Limits on the microsandbox backend

  • Start dependencies before their consumers. Network links are computed for a new member from whichever siblings are already running at the moment it joins. A container started before its dependency is up won't retroactively gain a link to it.
  • One connection at a time per tunnel. The in-guest nc -l listener backing a tunnel serves one connection, then gets respawned for the next. Fine for config-fetch-style traffic; not fine for a long-lived cross-container consumer (a Kafka consumer reading continuously from a broker on a sibling microVM, say).
  • Client speaks first. The tunnel protocol assumes the connecting side sends the first bytes — matches HTTP requests and most RPC-style protocols; a server that waits silently for the client to speak needs the client end to actually be the one initiating data, which HTTP/REST calls naturally are.
  • The consumer image needs nc/busybox. The tunnel is implemented as a shelled-out nc listener inside the guest. An image without it (a scratch-based image, or one that stripped busybox) fails start() fast, with an error naming the missing binary and suggesting RIGHTSIZE_BACKEND=docker as the workaround — this is exactly what happens with FlinkContainer.withTaskManager() on microsandbox, documented on its module page.
  • A target that never propagates TCP close can't be detected by naive EOF. The msb port-publish proxy doesn't propagate the target socket's close to the tunnel, so end-of-exchange is inferred from an idle window after the first byte arrives — not from the whole connection, which would wrongly truncate a slow-to-respond target. See How It Works for the two-phase timeout this uses.
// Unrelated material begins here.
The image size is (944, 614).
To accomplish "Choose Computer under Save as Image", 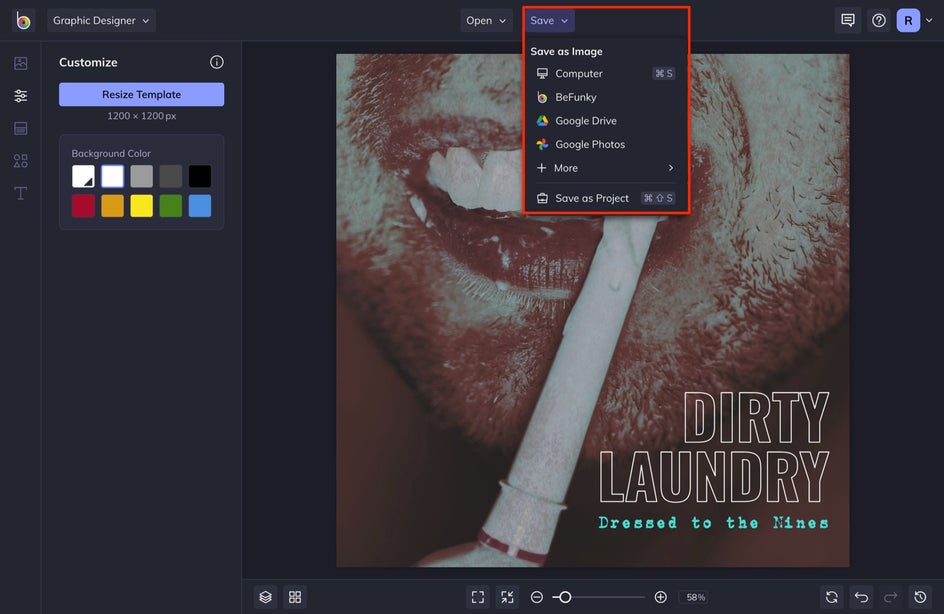I will point(579,73).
Every one of these is a real capability gap versus Docker's native bridge networking, not a timing quirk that resolves itself with retries — pick RIGHTSIZE_BACKEND=docker for a network topology this doesn't fit.

Duplicate ports and invalid aliases fail fast

Two siblings on one network both exposing the same guest port, or an alias containing shell-breaking characters, both fail immediately with an actionable message — before any tunnel is installed, not partway through a boot.